Even more concerts, organized by region, are listed in our comprehensive calendar



Paul Taylor and Music: Footsteps in Time

By Janice Berman

As an experiment, try asking anyone who makes up dances how they pick their music. Just try. Like music, dance does not explain itself. Like dance, music cannot tell you what it is doing to you. And like many other dance makers, Paul Taylor, long recognized as one of the great ones, can offer only hints about how he chooses music, what it means to him, what it means to his choreography.

Artfully bashful and self-deprecating, Taylor once characterized himself as having "a tin ear." In truth, though, in the canny eclecticism of his musical choices, Taylor has refined surprise to a high art.


Paul Taylor
Photo by Jack Mitchell

Taylor's range has always been, well, rangy — which is how he was sometimes described when he was a tall, swift, astonishing dancer, first in Martha Graham's company, then in his own, which turned 50 in 2004. The reach of Taylor's musical choices have matched the complexity and speed of his choreography, fulfilled by the remarkable movers he continues to teach, challenge, and inspire.

Taylor has set dances to Handel (Aureole), William Boyce (Arden Court), Stravinsky (Sacre du Printemps/The Rehearsal). He's made dances to the Andrews Sisters (Company B), to the tunes of Harry Nilsson (A Field of Grass), and to "elevator music'' arranged by Donald York (Lost, Found and Lost).

§ Challenge 1:
Reproduce the part of the Paul Taylor article that begins at the words "Artfully bashful and" and stops after the words "a high art.".
§ Challenge 2:
Pick up the article on Paul Taylor and music after its last sentence and carry it forward in the same voice.
The records that come next are separate material, unrelated to the article on Paul Taylor and music.

§ Supplied information:
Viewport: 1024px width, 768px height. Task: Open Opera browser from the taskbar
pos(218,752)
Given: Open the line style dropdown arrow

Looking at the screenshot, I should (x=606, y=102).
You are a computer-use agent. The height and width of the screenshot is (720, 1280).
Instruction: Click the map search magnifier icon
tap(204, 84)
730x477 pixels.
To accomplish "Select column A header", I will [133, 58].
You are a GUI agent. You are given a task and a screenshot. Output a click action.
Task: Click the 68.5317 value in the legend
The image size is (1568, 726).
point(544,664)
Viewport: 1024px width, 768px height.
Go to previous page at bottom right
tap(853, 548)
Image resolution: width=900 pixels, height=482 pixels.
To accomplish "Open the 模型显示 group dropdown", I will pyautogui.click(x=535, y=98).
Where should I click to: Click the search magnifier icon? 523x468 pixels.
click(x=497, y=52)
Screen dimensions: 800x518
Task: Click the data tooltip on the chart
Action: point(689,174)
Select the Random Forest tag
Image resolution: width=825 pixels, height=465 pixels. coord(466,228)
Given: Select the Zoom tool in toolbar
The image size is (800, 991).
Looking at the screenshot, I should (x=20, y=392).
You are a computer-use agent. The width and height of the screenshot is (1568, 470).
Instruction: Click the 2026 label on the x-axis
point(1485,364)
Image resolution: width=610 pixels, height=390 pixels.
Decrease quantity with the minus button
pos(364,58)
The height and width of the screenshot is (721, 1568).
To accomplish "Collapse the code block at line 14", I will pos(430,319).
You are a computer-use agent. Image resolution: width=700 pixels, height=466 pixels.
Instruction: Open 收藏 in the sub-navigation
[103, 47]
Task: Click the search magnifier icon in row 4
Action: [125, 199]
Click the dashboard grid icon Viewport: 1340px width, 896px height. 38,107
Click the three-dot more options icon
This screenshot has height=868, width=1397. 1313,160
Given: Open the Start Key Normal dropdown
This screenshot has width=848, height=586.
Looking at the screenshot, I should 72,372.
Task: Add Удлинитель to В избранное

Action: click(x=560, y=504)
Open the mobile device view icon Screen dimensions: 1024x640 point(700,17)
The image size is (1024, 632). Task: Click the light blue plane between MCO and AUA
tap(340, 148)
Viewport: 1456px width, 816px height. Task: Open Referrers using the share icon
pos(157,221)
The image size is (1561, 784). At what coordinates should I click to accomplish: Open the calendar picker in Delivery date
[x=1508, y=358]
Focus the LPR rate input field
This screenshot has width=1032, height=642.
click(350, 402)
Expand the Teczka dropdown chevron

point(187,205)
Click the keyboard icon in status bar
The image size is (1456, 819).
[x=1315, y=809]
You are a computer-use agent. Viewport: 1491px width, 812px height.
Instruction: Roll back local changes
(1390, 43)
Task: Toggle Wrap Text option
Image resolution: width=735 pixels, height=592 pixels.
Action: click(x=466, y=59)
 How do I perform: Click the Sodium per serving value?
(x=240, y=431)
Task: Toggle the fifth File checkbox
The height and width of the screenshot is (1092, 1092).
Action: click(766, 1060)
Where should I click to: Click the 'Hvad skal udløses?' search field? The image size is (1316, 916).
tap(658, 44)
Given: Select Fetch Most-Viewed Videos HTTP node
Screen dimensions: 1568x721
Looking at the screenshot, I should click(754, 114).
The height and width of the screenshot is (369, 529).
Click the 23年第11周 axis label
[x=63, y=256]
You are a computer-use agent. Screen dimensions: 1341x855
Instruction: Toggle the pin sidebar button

§ Reply 1:
Artfully bashful and self-deprecating, Taylor once characterized himself as having "a tin ear." In truth, though, in the canny eclecticism of his musical choices, Taylor has refined surprise to a high art.

§ Reply 2:
During its annual season (henceforth, they'll only visit every other year) at Yerba Buena Center for the Arts, March 27-April 1, the Paul Taylor Dance Company will perform three programs. The season includes two new Taylor works. As usual, one's dark and one's light. The dark one, Lines of Loss, is set to an array of music by the San Francisco-based Kronos Quartet. The light one, Troilus and Cressida (reduced) is set to Amilcare Ponchielli's The Dance of the Hours, aka Allan Sherman's Hello Muddah, Hello Faddah.

From his home in lower Manhattan, Taylor, 76, and currently working on a new piece set to Kronos that will premiere in 2008, talked about his approach to dance and music, especially what will be seen and heard at YBCA.

How did you happen to choose the Kronos Quartet for Lines of Loss?

The man who runs Nonesuch [the label for Kronos' Early Music (Lachryma Antiqua)] is on our board. It all goes together somehow. Kronos is very adventurous. They play all kinds of things.

They sure do. Your program lists Guillaume de Machaut, Christopher Tye, Jack Body, John Cage, Arvo Pärt, and Alfred Schnittke.

It's an early Cage. I never thought I'd be using him again. It's rhythmic. This early music is not the way we think of him now, as antimusic.


Lisa Viola and Michael Trusnovec
in Lines of Loss
Photo by Tom Caravaglia

Is Lines of Loss autobiographical in any way?

I don't do autobiographical dances. Well, you know. One section is a loss of freedom, one a loss of friendship, one a loss of youth. It can be seen in different ways, about different kinds of loss. It's rather formal. Jenny's [Jennifer Tipton] done a beautiful job of lighting it. And Santo [Loquasto] has designed light-colored costumes. With the lighting, it looks rather dark at times. But anyway, I like that.

What was your process in choosing the music?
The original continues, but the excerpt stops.